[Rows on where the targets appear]
○ ○ ○ ○ ○ ○ ○
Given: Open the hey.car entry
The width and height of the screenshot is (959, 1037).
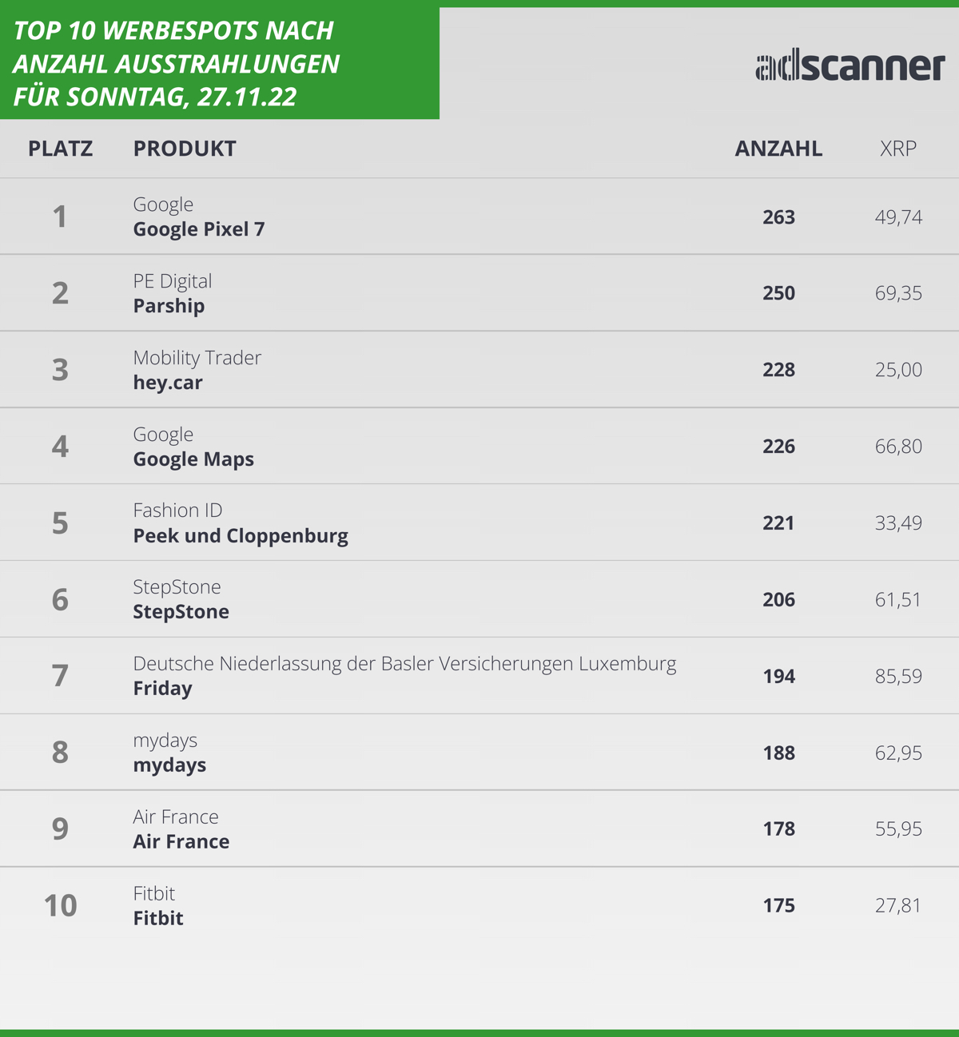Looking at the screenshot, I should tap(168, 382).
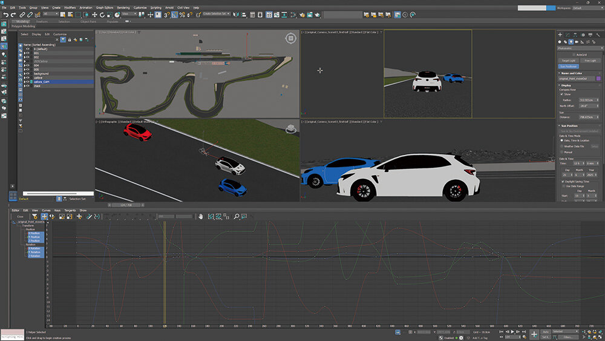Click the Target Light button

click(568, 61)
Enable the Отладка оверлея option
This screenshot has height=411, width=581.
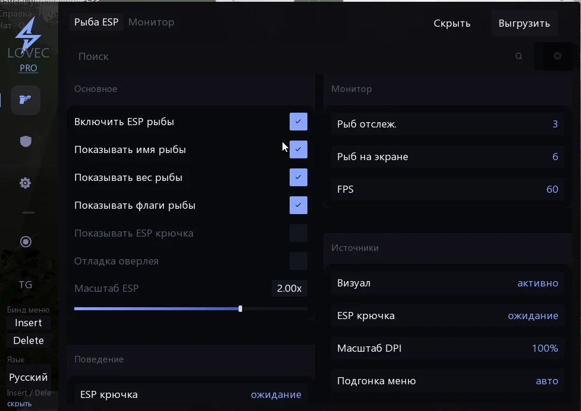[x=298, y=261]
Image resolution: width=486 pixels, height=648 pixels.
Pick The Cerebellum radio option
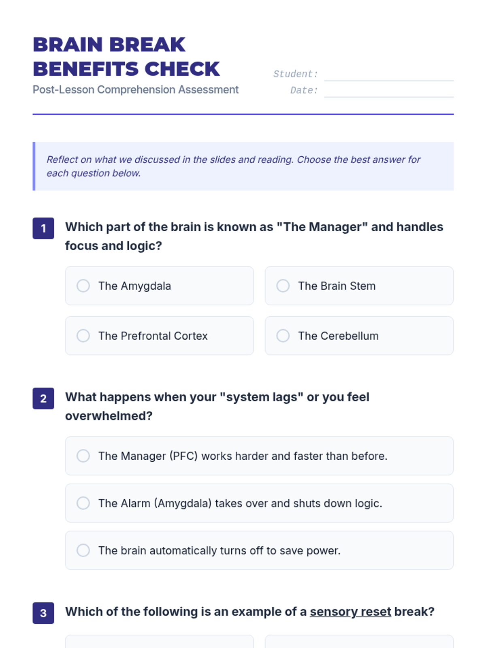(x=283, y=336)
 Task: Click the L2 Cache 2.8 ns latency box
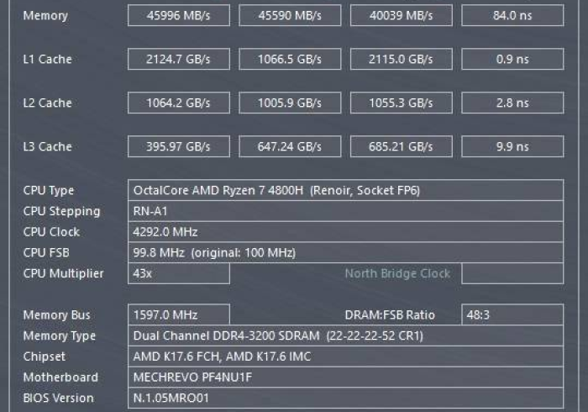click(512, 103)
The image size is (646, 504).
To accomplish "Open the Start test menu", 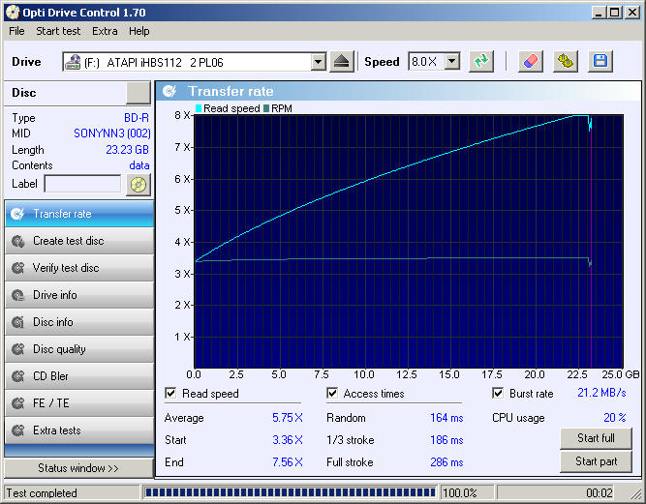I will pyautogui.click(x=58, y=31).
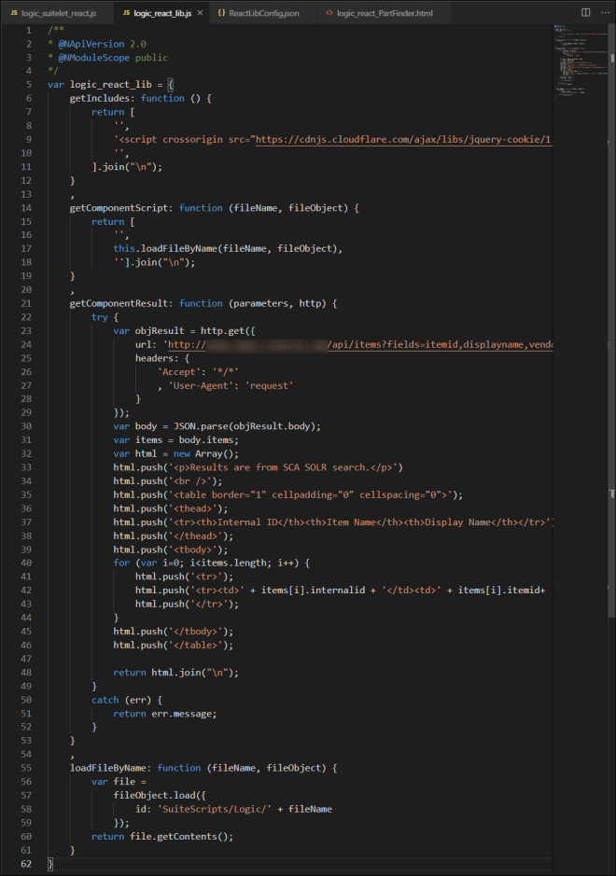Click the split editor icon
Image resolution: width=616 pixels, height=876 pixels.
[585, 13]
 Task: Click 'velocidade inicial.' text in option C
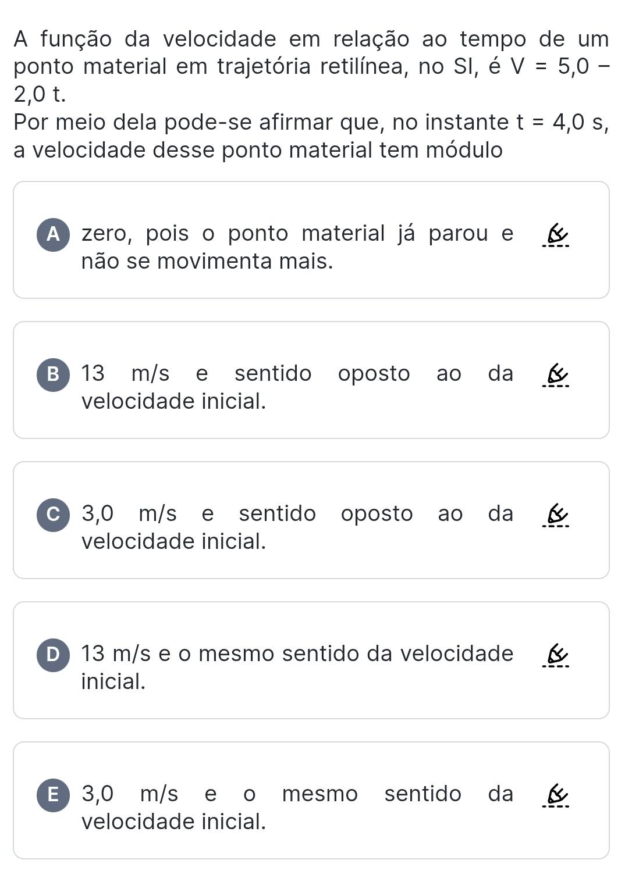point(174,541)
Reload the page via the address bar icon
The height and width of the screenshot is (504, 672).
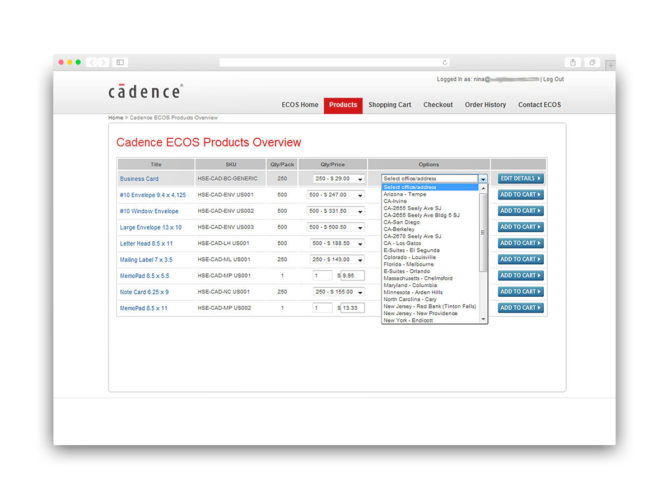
○ ○ ○ ○ ○ ○ ○
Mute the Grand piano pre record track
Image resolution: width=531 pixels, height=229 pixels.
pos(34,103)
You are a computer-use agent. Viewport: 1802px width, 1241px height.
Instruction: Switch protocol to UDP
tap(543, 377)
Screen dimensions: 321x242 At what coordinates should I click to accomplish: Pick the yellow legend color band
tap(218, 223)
○ ○ ○ ○ ○ ○ ○
### Exercise goal
Transcribe the listing word for word, from the line with "Task: Click 'velocidade" to the line with "The height and", both included. Leave the pictures out of your answer.

### The reply
 Task: Click 'velocidade inicial.' text in option C
point(174,541)
Reload the page via the address bar icon
The height and width of the screenshot is (504, 672).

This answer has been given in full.